Task requirements: Here are some records. Repeat them all exactly.

Extracted records:
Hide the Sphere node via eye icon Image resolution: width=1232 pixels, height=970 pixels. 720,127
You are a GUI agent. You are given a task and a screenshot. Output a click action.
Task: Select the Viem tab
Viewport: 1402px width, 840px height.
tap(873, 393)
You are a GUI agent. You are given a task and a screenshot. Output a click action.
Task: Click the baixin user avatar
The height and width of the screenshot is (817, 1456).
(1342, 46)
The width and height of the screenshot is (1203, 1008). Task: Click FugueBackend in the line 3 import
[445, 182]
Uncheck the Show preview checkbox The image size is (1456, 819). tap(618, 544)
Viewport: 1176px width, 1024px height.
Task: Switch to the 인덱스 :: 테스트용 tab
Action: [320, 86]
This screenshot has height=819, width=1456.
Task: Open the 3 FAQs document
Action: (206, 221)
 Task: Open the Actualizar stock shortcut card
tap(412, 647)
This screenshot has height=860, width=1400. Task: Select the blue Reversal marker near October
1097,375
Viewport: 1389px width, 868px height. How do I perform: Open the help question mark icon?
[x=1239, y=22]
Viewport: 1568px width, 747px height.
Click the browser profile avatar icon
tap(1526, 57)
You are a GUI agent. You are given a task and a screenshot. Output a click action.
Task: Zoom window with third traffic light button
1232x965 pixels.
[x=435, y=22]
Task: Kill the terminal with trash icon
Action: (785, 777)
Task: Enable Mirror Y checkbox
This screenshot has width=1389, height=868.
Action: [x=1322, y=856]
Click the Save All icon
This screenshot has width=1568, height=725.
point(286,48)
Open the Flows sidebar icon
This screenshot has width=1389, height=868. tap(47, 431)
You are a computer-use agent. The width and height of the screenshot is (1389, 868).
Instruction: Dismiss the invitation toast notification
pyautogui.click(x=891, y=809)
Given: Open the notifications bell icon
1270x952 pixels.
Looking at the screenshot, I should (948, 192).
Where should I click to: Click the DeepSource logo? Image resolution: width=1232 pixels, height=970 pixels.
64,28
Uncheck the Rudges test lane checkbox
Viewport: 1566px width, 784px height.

Response to this exercise:
Hide the Sphere node via eye icon Image resolution: width=1232 pixels, height=970 pixels. 720,127
You are a GUI agent. You are given a task and a screenshot. Output a click action.
Task: Select the Viem tab
Viewport: 1402px width, 840px height.
tap(873, 393)
You are a GUI agent. You are given a task and a screenshot. Output a click action.
Task: Click the baixin user avatar
The height and width of the screenshot is (817, 1456).
(1342, 46)
The width and height of the screenshot is (1203, 1008). Task: Click FugueBackend in the line 3 import
[445, 182]
Uncheck the Show preview checkbox The image size is (1456, 819). tap(618, 544)
Viewport: 1176px width, 1024px height.
Task: Switch to the 인덱스 :: 테스트용 tab
Action: [320, 86]
This screenshot has height=819, width=1456.
Task: Open the 3 FAQs document
Action: (206, 221)
 Task: Open the Actualizar stock shortcut card
tap(412, 647)
This screenshot has height=860, width=1400. Task: Select the blue Reversal marker near October
1097,375
Viewport: 1389px width, 868px height. How do I perform: Open the help question mark icon?
[x=1239, y=22]
Viewport: 1568px width, 747px height.
Click the browser profile avatar icon
tap(1526, 57)
You are a GUI agent. You are given a task and a screenshot. Output a click action.
Task: Zoom window with third traffic light button
1232x965 pixels.
[x=435, y=22]
Task: Kill the terminal with trash icon
Action: (785, 777)
Task: Enable Mirror Y checkbox
This screenshot has width=1389, height=868.
Action: [x=1322, y=856]
Click the Save All icon
This screenshot has width=1568, height=725.
point(286,48)
Open the Flows sidebar icon
This screenshot has width=1389, height=868. tap(47, 431)
You are a computer-use agent. The width and height of the screenshot is (1389, 868).
Instruction: Dismiss the invitation toast notification
pyautogui.click(x=891, y=809)
Given: Open the notifications bell icon
1270x952 pixels.
Looking at the screenshot, I should (948, 192).
Where should I click to: Click the DeepSource logo? Image resolution: width=1232 pixels, height=970 pixels.
64,28
Uncheck the Rudges test lane checkbox
Viewport: 1566px width, 784px height.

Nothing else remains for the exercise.